Extract to read
━━━━━━━━━━━━━━━━━━━━
Thirty years on, still, there is nothing else like it.
“Jubilee!” is Las Vegas’ own treasure chest filled with sequins, crystals and finely feathered costumes. The contents have hardly changed in the decades since the grand chest was flung open 30 years ago to a mouths-agape public that had never witnessed such a spectacle.
One hundred and twenty-six performers, tall, toothy and unwaveringly graceful, paraded across the stage. On opening night, “Jubilee!” was the largest show ever in Las Vegas. The showgirls, topless and tantalizing, stood high on heels while balancing headgear as large as birdcages and performed with seemingly painless precision.
Men were dropped into this big box, too, sporting blush-worthy, studded codpieces (where the term “suspicious package” has always carried a unique meaning) and bedazzled tuxedos.
But the men have always craned not to be overshadowed by the pure scope of it all.
━━━━━━━━━━━━━━━━━━━━
Information supplied
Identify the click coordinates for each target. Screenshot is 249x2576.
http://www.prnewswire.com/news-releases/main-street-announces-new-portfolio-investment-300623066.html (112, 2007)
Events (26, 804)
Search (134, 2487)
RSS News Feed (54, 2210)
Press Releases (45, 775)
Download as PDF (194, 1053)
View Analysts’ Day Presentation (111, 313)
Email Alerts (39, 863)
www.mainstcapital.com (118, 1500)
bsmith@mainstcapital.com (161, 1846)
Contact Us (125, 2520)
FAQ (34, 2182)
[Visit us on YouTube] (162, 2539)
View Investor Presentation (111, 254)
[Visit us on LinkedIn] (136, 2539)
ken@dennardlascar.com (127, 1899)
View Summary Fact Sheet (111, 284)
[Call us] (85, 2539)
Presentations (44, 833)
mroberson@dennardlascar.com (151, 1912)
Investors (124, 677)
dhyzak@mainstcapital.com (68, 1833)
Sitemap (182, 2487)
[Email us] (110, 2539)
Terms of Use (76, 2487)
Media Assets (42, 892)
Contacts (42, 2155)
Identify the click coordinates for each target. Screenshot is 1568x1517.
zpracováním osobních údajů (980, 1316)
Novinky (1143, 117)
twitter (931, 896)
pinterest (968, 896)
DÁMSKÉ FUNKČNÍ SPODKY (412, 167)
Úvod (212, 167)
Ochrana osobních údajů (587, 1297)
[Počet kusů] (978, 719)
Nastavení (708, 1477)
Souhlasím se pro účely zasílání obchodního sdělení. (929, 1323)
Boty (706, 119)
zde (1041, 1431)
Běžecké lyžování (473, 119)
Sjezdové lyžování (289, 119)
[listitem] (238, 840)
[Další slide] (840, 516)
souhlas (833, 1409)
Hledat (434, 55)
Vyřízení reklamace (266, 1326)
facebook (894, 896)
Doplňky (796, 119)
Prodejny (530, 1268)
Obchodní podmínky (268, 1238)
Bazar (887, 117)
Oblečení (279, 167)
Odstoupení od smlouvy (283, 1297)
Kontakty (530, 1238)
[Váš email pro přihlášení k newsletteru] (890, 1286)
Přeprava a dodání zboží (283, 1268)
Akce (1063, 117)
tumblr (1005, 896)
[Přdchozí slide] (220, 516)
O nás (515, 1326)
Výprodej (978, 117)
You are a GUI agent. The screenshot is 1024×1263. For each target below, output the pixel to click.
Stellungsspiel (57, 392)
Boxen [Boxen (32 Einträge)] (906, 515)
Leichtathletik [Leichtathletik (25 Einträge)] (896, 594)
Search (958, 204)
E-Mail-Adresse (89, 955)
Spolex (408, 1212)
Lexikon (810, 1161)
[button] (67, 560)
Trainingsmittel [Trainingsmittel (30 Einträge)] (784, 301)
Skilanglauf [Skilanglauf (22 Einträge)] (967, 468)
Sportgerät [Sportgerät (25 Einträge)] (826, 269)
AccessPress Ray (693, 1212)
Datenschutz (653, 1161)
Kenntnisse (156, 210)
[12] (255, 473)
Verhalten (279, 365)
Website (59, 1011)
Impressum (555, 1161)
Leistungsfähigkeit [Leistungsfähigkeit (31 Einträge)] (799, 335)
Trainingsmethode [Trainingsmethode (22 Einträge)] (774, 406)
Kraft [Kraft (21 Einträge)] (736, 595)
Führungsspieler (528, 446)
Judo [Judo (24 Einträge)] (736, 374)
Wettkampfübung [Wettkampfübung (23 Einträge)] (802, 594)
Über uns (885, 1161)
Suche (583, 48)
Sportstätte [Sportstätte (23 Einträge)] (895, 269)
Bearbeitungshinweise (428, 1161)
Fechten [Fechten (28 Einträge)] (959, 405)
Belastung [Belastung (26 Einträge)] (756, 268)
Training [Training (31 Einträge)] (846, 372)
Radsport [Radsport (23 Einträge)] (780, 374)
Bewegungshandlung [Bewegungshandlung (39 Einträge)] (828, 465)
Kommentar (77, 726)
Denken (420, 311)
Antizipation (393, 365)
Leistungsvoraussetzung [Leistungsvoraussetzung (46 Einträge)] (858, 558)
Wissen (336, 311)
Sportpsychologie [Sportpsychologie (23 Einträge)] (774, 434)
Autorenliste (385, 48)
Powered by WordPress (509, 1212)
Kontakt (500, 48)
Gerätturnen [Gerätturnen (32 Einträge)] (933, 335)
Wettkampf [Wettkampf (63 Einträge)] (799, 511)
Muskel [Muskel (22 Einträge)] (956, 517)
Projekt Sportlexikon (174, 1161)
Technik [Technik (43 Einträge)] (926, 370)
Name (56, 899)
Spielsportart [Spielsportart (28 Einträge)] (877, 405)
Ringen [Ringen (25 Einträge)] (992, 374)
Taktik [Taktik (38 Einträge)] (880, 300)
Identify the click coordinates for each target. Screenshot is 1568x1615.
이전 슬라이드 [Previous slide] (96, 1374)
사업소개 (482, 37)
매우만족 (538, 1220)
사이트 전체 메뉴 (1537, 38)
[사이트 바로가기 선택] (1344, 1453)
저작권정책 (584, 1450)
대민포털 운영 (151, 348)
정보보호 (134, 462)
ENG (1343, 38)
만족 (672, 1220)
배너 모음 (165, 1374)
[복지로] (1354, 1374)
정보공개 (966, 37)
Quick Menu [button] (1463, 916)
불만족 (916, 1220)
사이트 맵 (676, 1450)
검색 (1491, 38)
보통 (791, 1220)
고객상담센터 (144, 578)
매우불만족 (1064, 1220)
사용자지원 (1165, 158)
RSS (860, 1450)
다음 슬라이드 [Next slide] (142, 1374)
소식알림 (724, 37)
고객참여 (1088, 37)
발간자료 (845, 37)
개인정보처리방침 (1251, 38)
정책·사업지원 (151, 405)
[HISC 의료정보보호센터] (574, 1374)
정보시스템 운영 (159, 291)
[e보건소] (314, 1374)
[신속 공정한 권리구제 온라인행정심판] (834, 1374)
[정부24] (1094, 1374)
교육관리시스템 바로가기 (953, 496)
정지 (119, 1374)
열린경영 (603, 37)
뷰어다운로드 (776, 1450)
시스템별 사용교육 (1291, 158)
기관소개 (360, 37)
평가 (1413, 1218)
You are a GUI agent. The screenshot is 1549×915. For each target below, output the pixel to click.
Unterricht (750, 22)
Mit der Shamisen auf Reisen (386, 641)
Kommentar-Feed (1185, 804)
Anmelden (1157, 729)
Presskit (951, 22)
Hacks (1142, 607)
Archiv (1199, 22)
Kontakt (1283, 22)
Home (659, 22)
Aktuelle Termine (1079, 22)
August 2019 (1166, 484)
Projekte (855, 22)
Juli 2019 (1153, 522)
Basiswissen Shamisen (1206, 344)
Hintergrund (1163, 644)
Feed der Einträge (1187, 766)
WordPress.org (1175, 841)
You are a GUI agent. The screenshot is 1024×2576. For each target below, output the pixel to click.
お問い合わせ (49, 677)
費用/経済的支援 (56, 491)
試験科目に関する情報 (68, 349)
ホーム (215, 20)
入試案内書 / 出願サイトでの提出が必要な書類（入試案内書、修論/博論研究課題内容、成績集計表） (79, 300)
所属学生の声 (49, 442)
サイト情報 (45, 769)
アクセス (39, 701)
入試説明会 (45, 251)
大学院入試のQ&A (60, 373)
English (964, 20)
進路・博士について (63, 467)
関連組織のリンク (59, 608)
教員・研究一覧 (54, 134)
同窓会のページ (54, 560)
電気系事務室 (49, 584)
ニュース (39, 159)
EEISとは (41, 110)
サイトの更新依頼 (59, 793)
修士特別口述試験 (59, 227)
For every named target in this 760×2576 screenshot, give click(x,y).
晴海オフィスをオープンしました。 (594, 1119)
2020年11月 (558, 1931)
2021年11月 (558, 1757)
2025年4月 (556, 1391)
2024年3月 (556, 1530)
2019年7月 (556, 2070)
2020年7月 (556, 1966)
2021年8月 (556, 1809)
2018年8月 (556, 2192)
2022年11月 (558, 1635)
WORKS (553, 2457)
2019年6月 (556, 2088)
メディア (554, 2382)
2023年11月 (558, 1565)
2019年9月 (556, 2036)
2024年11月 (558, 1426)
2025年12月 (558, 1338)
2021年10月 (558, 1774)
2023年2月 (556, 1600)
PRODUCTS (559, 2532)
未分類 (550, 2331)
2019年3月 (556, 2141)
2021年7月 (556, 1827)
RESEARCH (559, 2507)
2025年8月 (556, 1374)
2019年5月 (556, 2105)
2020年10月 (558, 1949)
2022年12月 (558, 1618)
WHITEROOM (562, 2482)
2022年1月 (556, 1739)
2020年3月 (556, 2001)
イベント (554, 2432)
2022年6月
━━━━━━━━━━━━━━━━━━━━
Exercise requirements
**A.** Answer these from the text on the Las Vegas show "Jubilee!":
(i) How many performers paraded across the stage?
(ii) How many years ago was the show's "grand chest" first flung open?
(iii) What two items of dress did the men wear?
**B.** Resume the text on the Las Vegas show "Jubilee!" from where it stops.
None of the lines has any part in this work.

Responses for each task
**A.**
(i) One hundred and twenty-six.
(ii) Thirty years ago.
(iii) Studded codpieces and bedazzled tuxedos.

**B.**
The great showroom then was known as Ziegfeld Theater, and the show’s opening helped the MGM Grand return to form after the terrible fire at the hotel that claimed 85 lives just nine months earlier. In rehearsals at the time of the fire and nearly a year behind schedule, “Jubilee!” finally strode in to replace another showgirls-peppered show, “Hallelujah Hollywood,” which had closed after six years at the old MGM.
Six years for such a show seemed an eternity. “Jubilee!” at first was not viewed as a long-term hit production. It’s not that the show that billed its creator, Donn Arden, above its very title lacked legs.
“Opening night was incredible,” said current “Jubilee!” assistant company manager Diane Palm, a showgirl in the production’s original cast. “The line stretched all the way through the casino with people trying to get into the show.”
But nobody in that audience thought in terms of decades for a production where shameless grandiosity ruled the night. Asked if anyone felt “Jubilee!” might span 30 years and straddle two centuries, the show’s company manager and resident legend of dance Ffolliott “Fluff” LeCoque responded with the swift force of a high leg kick.
“Absolutely not,” said the 88-year-old LeCoque, who started as a dancer for Arden more than a half century ago. “We thought it would last six years at the most. “ ‘Hallelujah Hollywood’ lasted that long. Nobody thought ‘Jubilee!’ would be any different.”
Oh, but “Jubilee!” has always been different. Big time.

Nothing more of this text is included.